> What you are asked to do:
The records that follow are to be copied word for word. Pictures should be omitted.

Exercise input: Begin

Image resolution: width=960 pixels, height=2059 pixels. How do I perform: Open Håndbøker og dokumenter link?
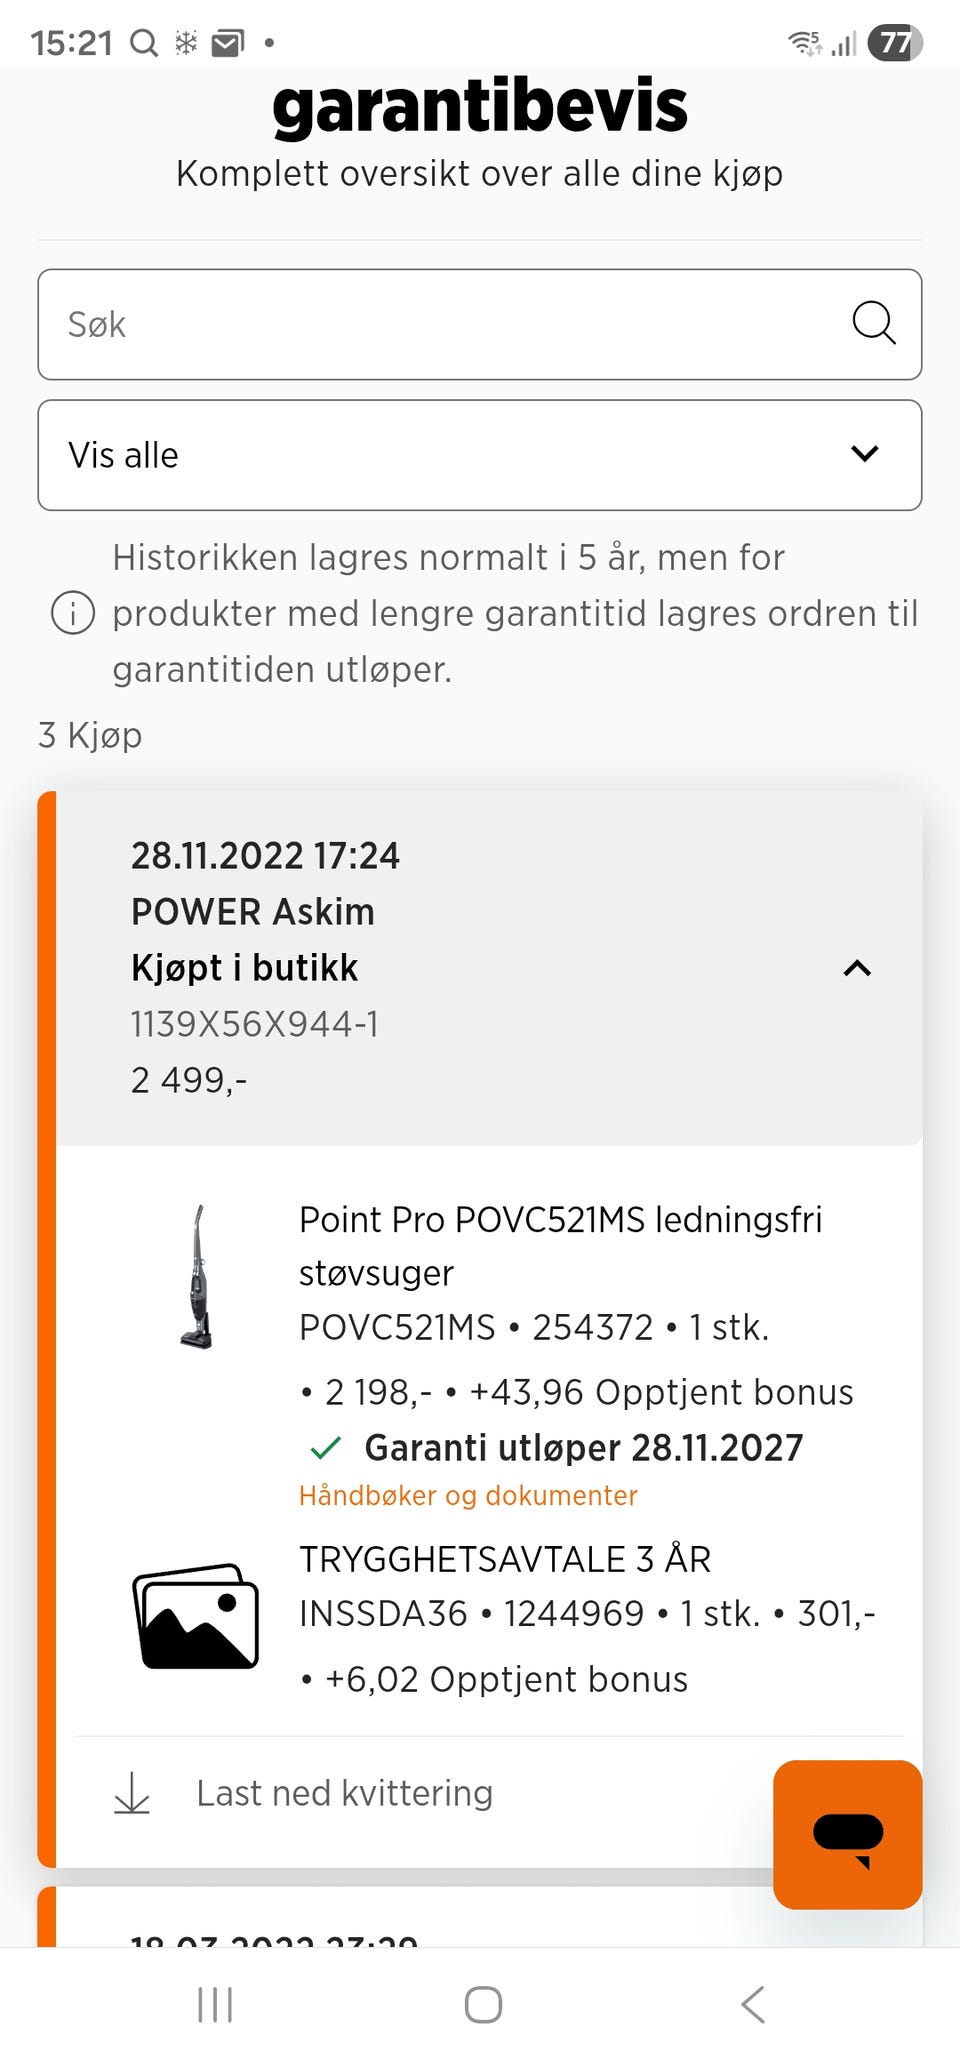468,1496
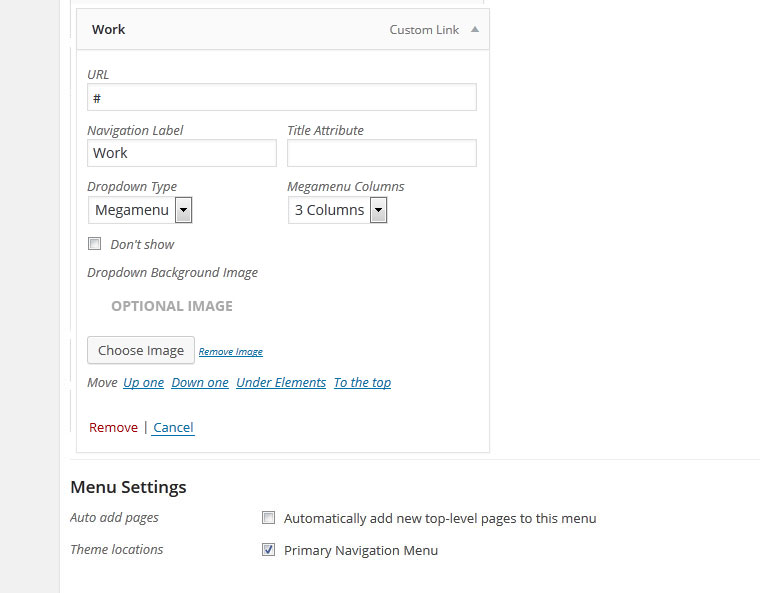The width and height of the screenshot is (760, 593).
Task: Focus the URL input field
Action: coord(281,97)
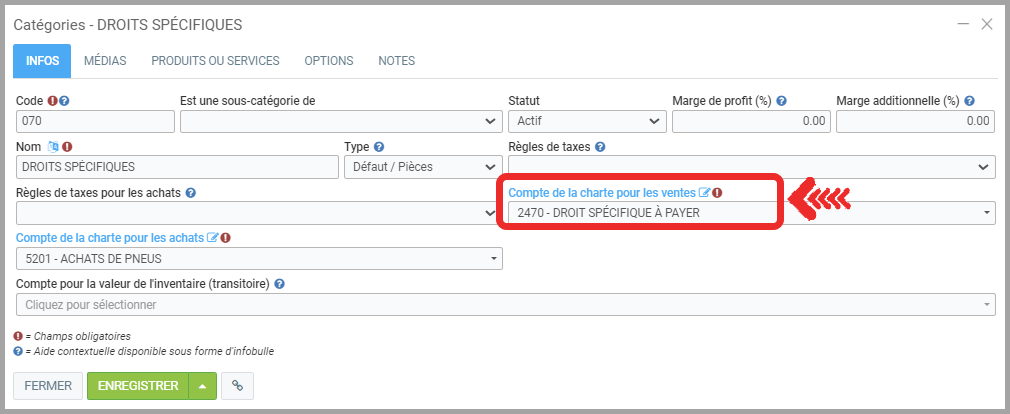This screenshot has height=414, width=1010.
Task: Go to the OPTIONS tab
Action: pos(329,61)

Exercise input: End

> Your response:
Image resolution: width=960 pixels, height=2059 pixels. How do I perform: Open Håndbøker og dokumenter link?
468,1496
The width and height of the screenshot is (760, 593).
Task: Focus the URL input field
Action: coord(281,97)
This screenshot has height=414, width=1010.
Task: Go to the OPTIONS tab
Action: pos(329,61)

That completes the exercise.